SUPPLIED INFORMATION:
- - -

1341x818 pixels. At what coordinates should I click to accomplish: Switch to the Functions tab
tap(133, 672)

- - -

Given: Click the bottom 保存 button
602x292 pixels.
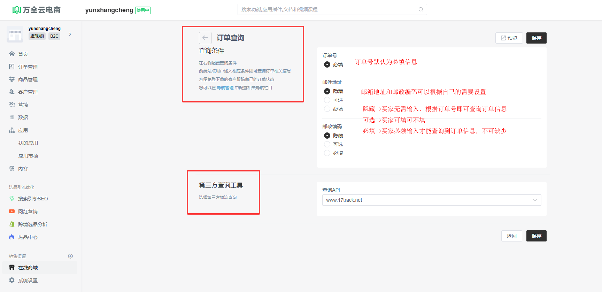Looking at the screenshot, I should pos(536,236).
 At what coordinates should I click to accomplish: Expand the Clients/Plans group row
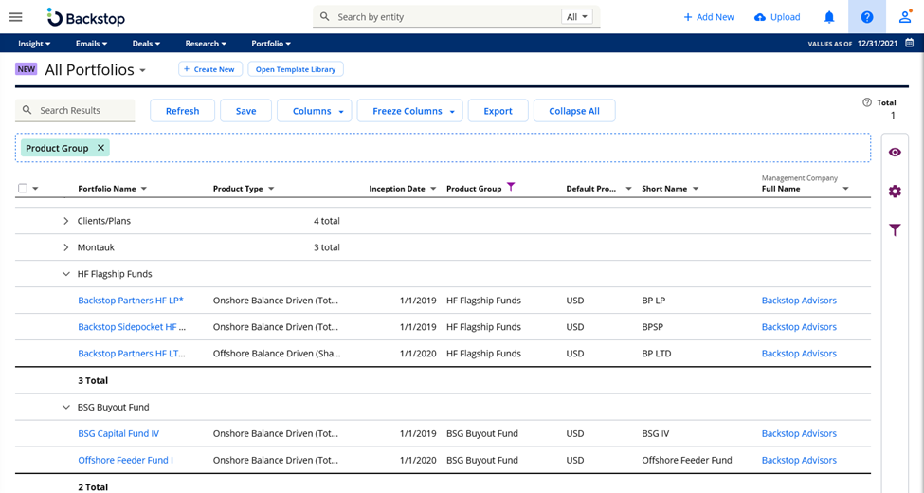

- - -

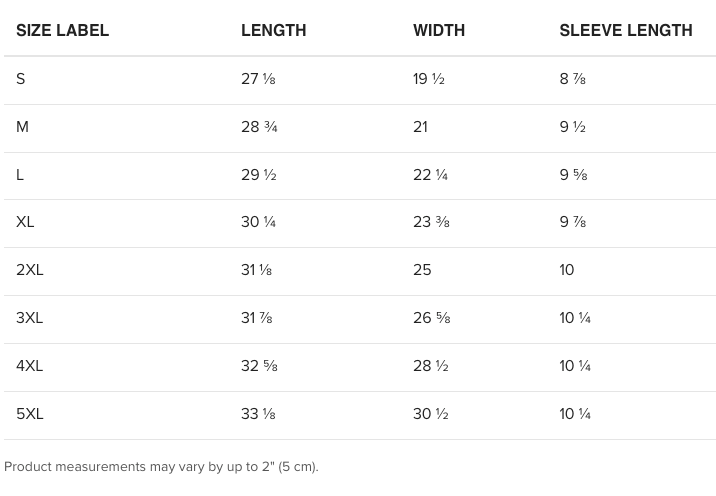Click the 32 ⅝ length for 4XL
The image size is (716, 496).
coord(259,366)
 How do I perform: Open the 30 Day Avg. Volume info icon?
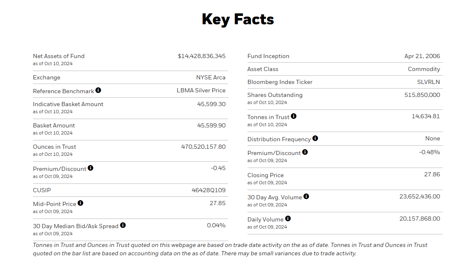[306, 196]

- - -

Format the material as a Markdown table with the columns "No." and "Line", numbering each line and omitting blank lines, starting at the line that contains "1341x818 pixels. At" and ending at the line that contains "tap(133, 672)".

| No. | Line |
|---|---|
| 1 | 1341x818 pixels. At what coordinates should I click to accomplish: Switch to the Functions tab |
| 2 | tap(133, 672) |